'Last Jedi' Russian Bots: New Paper Sheds Light on the Star Wars Fan Debate
The good guys in Star Wars have had to face armies of droids and clones before, but their newest nefarious enemy might be Russian bots on Twitter. And instead of attacking the Galactic Republic, they’re targeting The Last Jedi and its director Rian Johnson.
A new paper titled Weaponizing The Haters: The Last Jedi and the strategic politicization of pop culture through social media manipulation by USC Annenberg School for Communication and Journalism research fellow Morten Bay investigates the backlash. To date, most people would call the general consensus around The Last Jedi reviews “mixed” at best.
This study, however, drops the bombshell that more than half of all the Twitter users who expressed their dissatisfaction about The Last Jedi director Rian Johnson were actually “bots, trolls/sock puppets or political activists using the debate to propagate political messages supporting extreme right-wing causes and the discrimination of gender, race or sexuality.” Bay theorizes that these users “appear to be Russian trolls,” calling these efforts one of many “organized attempts at politicizing the pop culture discourse on social media for strategic purposes.”
What might that “strategic purpose” entail?
Bay somewhat radically suggests it has everything to do with an alliance between the right-wing American extremists and the Russian government.
“The likely objective of these measures is increasing media coverage of the fandom conflict,” he writes, “thereby adding to and further propagating a narrative of widespread discord and dysfunction in American society. Persuading voters of this narrative remains a strategic goal for the U.S. alt-right movement, as well as the Russian Federation.”
The usage of bots to target The Last Jedi is anything but new.
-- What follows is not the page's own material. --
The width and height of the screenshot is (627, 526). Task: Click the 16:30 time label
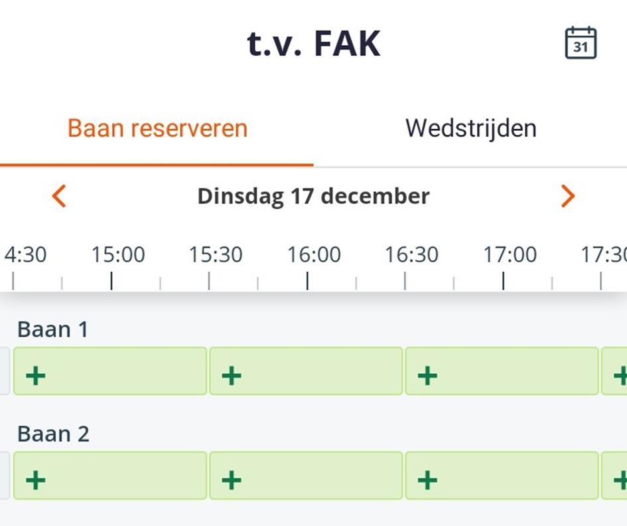(x=411, y=254)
Making the assumption that they’re all tied into a broader Russian conspiracy to sow discord in American society, however, is new.
Shortly after The Last Jedi’s release, there was almost immediately a historic divide between the critic reviews and audience response (or so we thought).
This is best illustrated by The Last Jedi’s Rotten Tomatoes page, where it’s is certified fresh at 91 percent from 393 critics but rotten at a user score of 45 percent based on 201,084 reviews. That disparity would usually tell us that critics loved it while regular moviegoers did not, but a split that significant is exceedingly rare, so rare in fact that websites exist solely to poke fun at the phenomenon. (By comparison, the crowd-pleasing previous Star Wars film, The Force Awakens, is rated 93 and 87 percent by critics and audience, respectively.)
In December, Inverse spoke with a person claiming to be a “hacker” who admitted to using bots to artificially deflate The Last Jedi’s score on Rotten Tomatoes.
Could these conspiracies be linked?
Bay’s study links a small but noticeable percentage of the tweets aimed at Rian Johnson on the topic of Star Wars: The Last Jedi directly back to Russian bot accounts, but it’s a fraction of a fraction. Out of 967 tweets included in the investigation, only 206 (that’s 21.9 percent) were negative. Out of that number, only 33 were identified as bots specifically meant to harm the film, and just 16 of those could be identified as Russian bots.
So the connection between the Star Wars smear campaign and Russia’s political bot network may not be particularly strong, but it’s still there. And at the very least, it’s clear that bots were used in some way to attack The Last Jedi by influencing its Rotten Tomatoes score, even if Putin wasn’t directly involved.
Then again, if the Russians want to destroy American society by creating discord through social media, then creating a toxic debate around one of our greatest cultural creations, Star Wars, is a pretty good place to start. We’ll just have to see what happens next year when Episode 9 comes out.
Star Wars: Episode IX is scheduled for release on December 20, 2019.